**DESCRIPTION OF THE TASK**. Copy out the lines below word for word, but leave the pictures out.

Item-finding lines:
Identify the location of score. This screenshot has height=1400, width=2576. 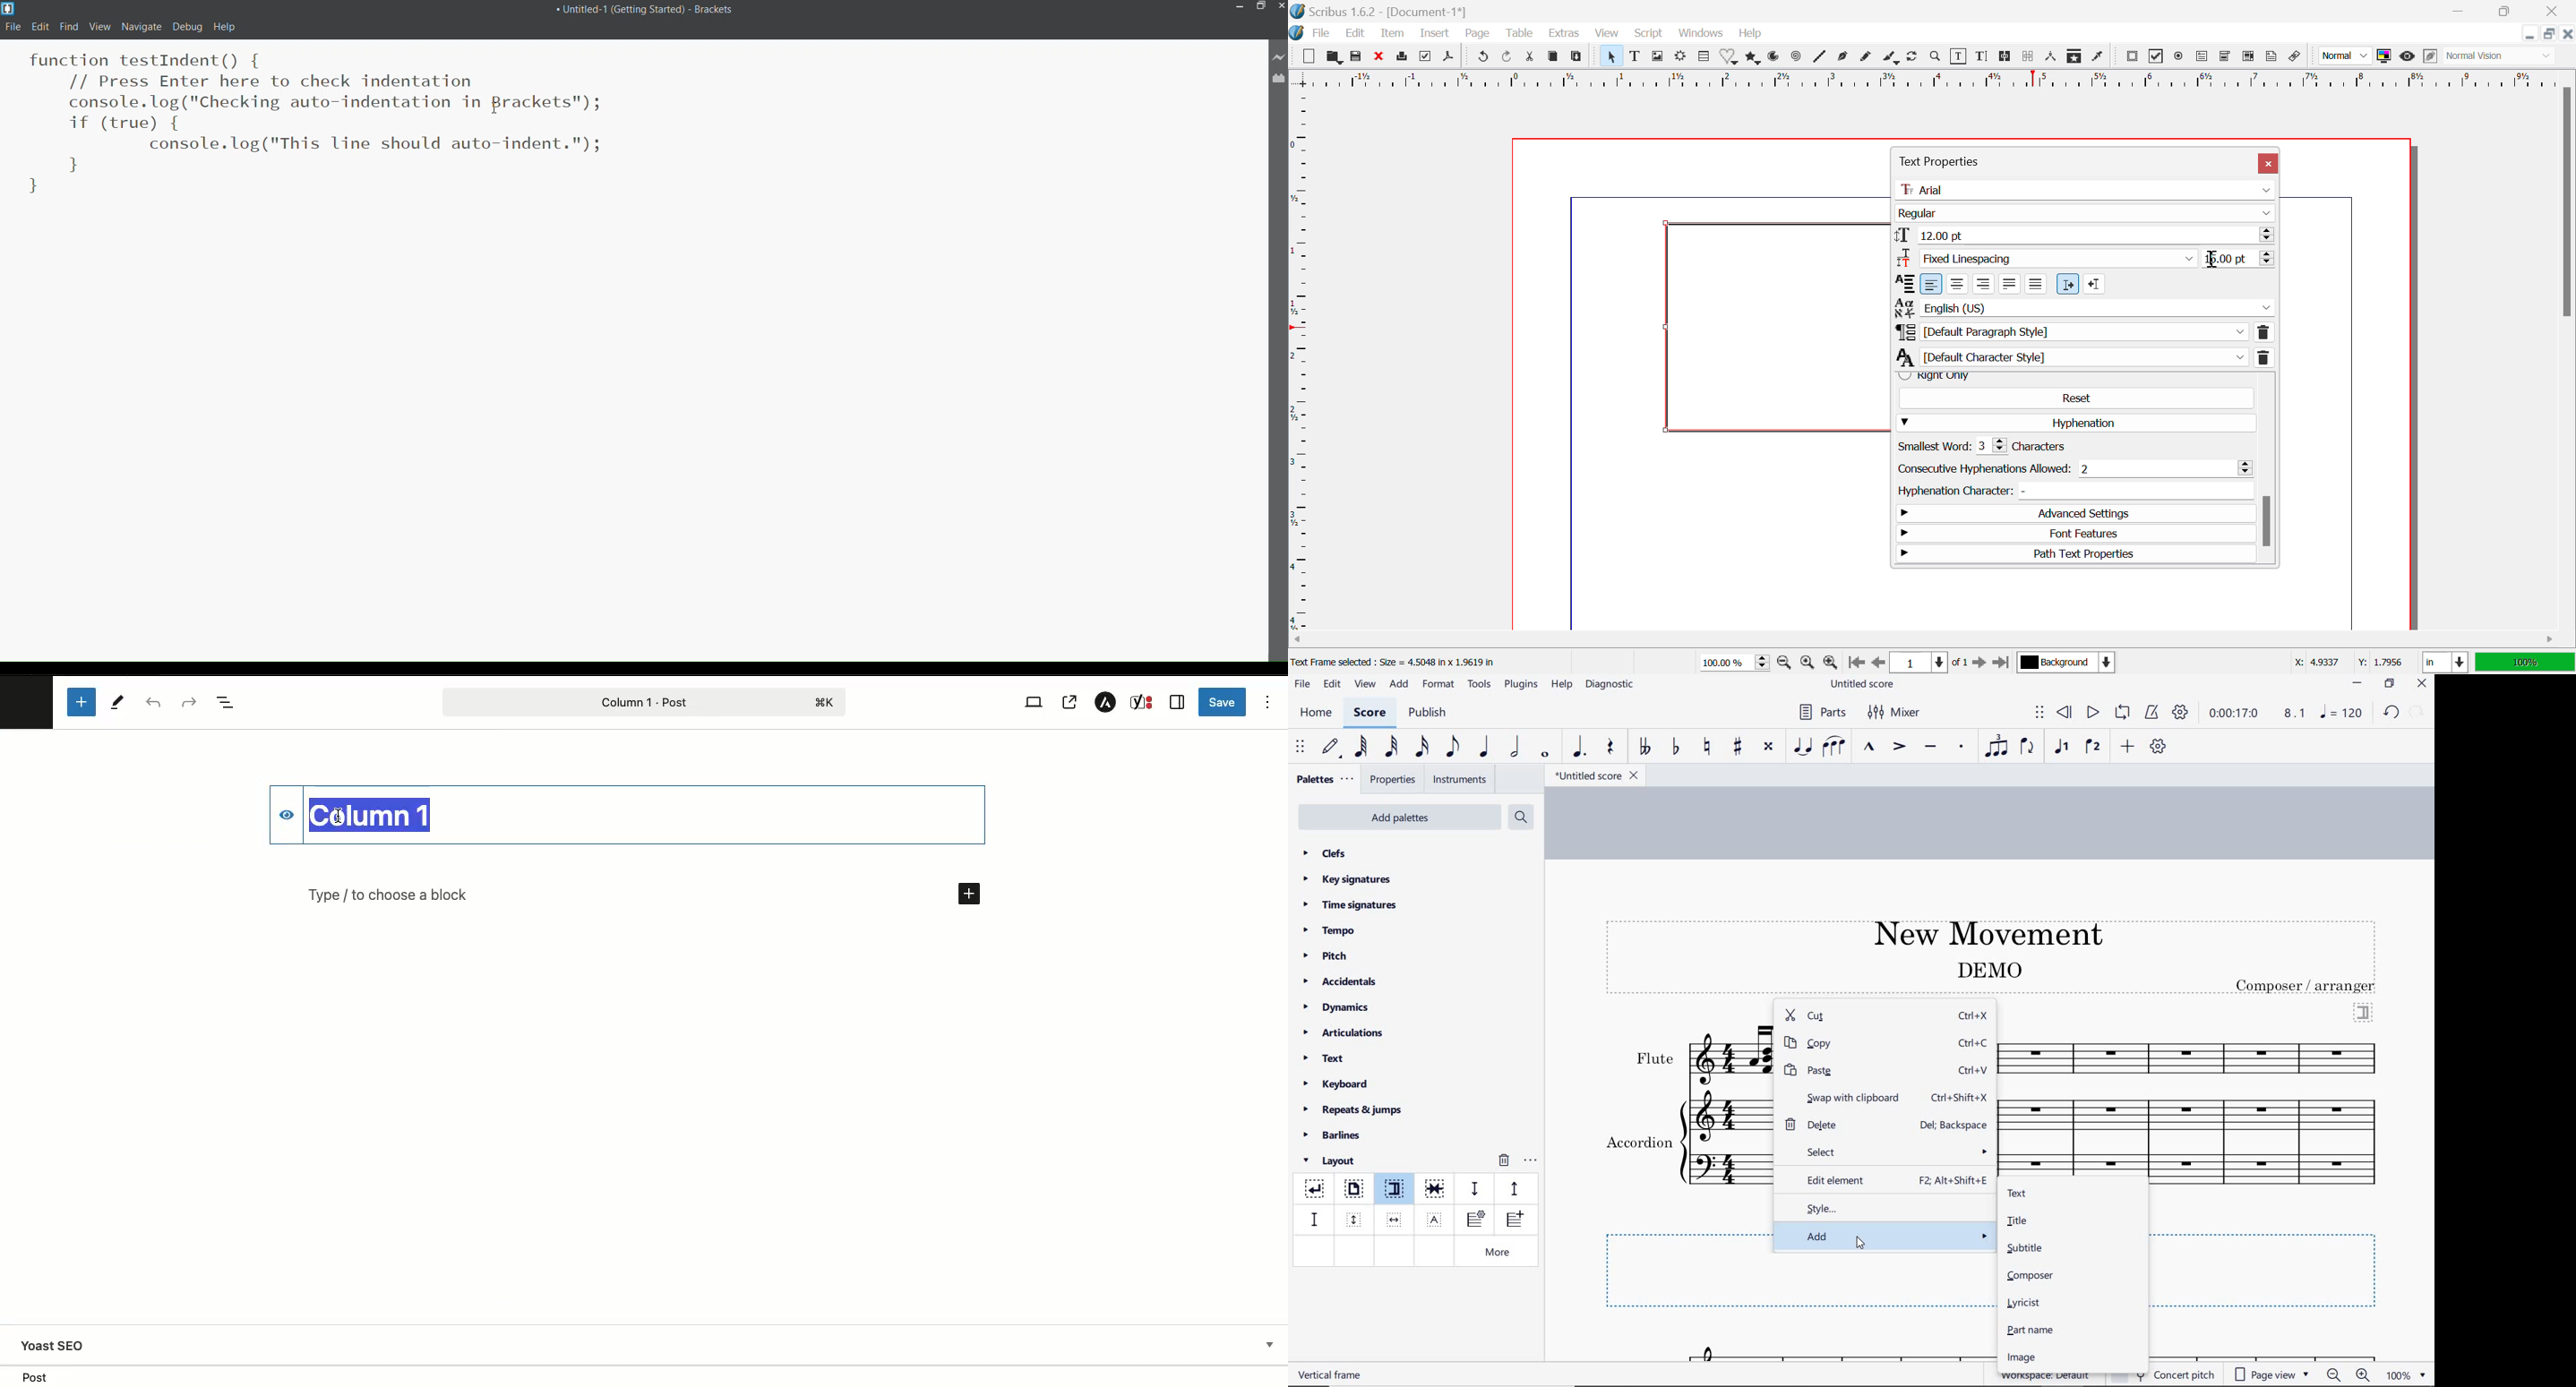
(1370, 715).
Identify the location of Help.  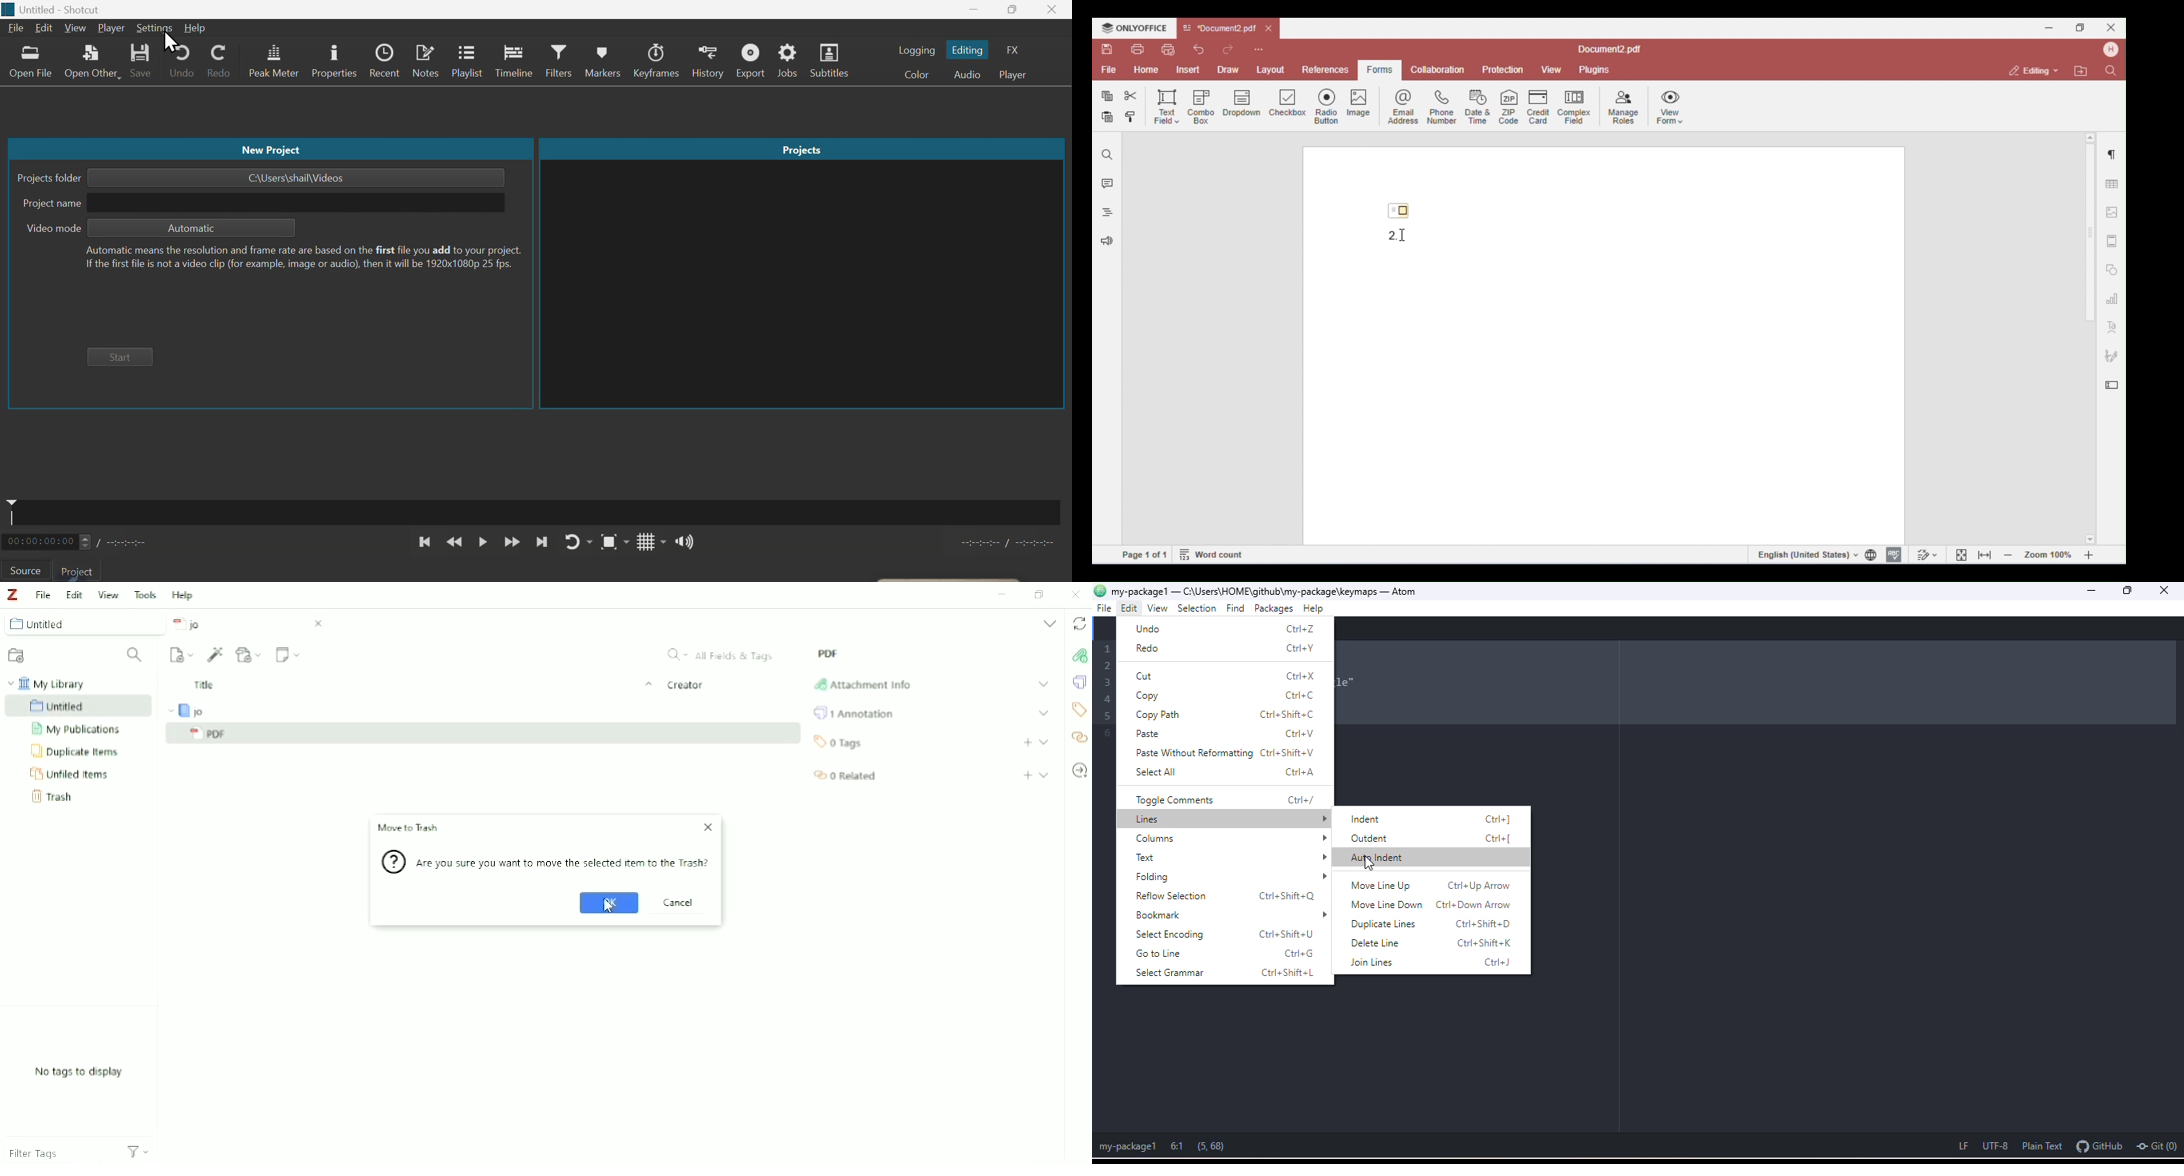
(185, 595).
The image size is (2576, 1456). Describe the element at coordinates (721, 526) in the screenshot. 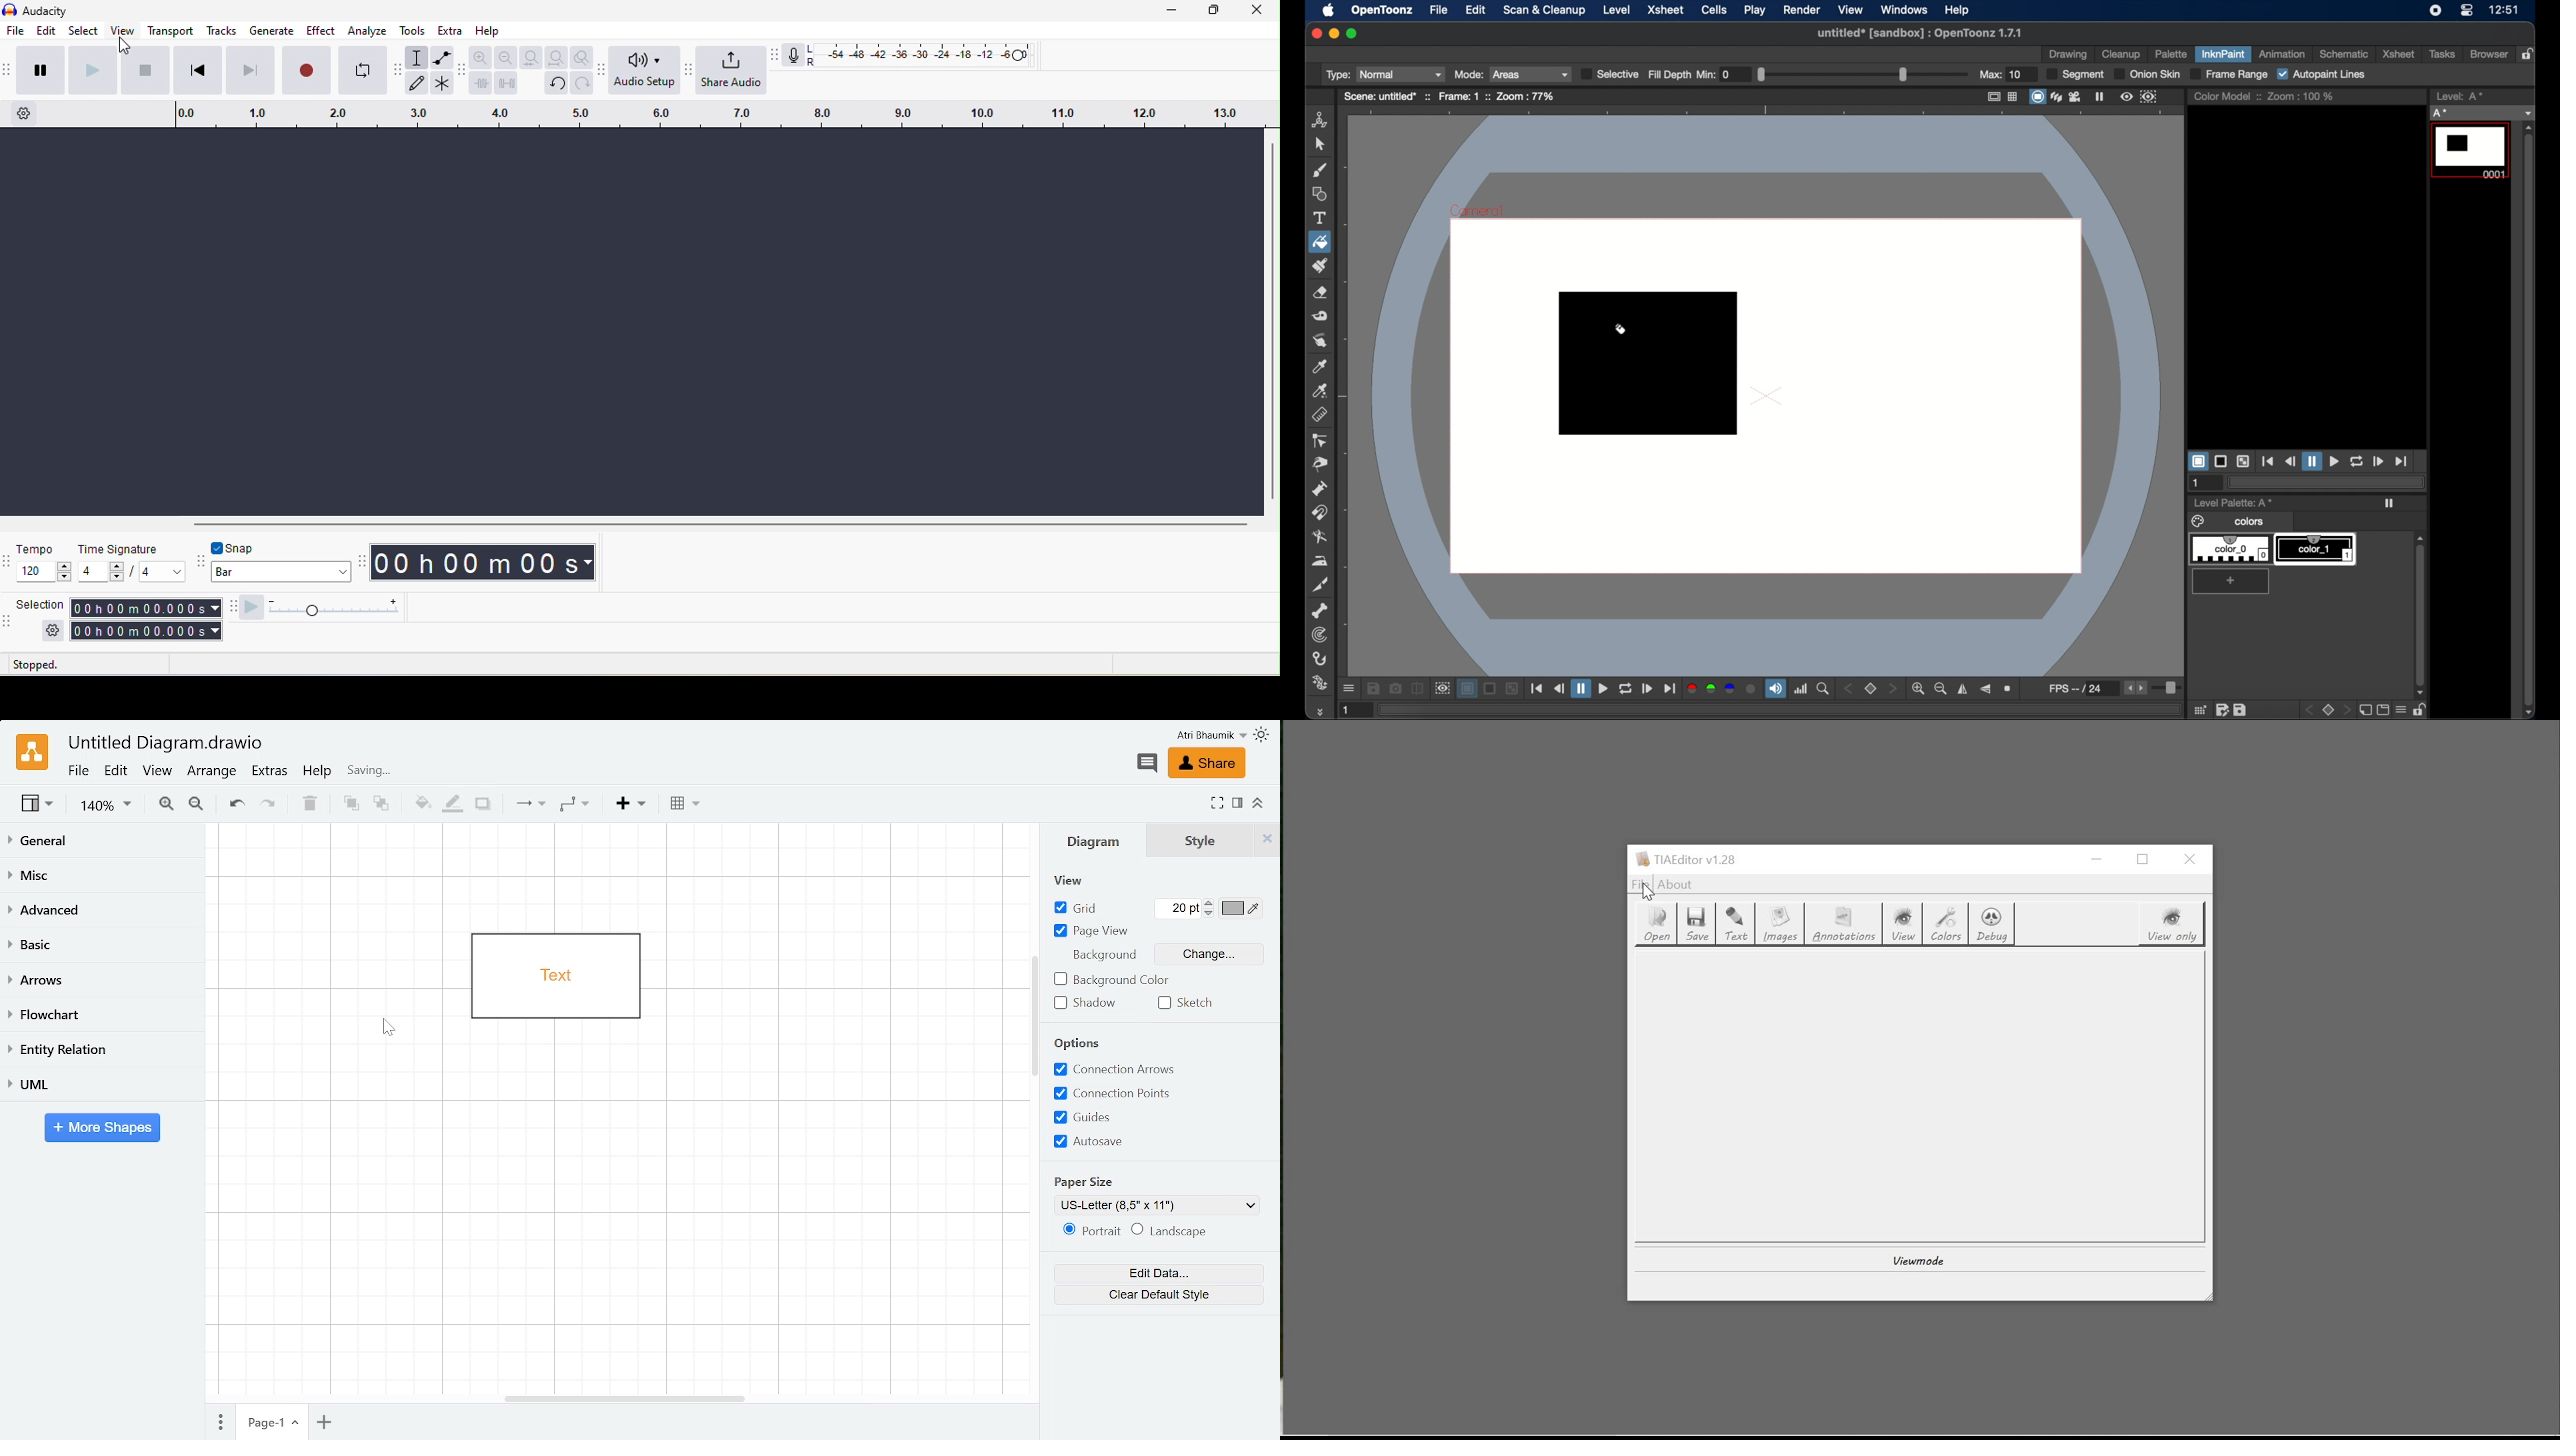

**CORRECT RESPONSE**.
Identify the location of score. This screenshot has height=1400, width=2576. 
(1370, 715).
Identify the location of Help.  
(185, 595).
The image size is (2576, 1456). Describe the element at coordinates (721, 526) in the screenshot. 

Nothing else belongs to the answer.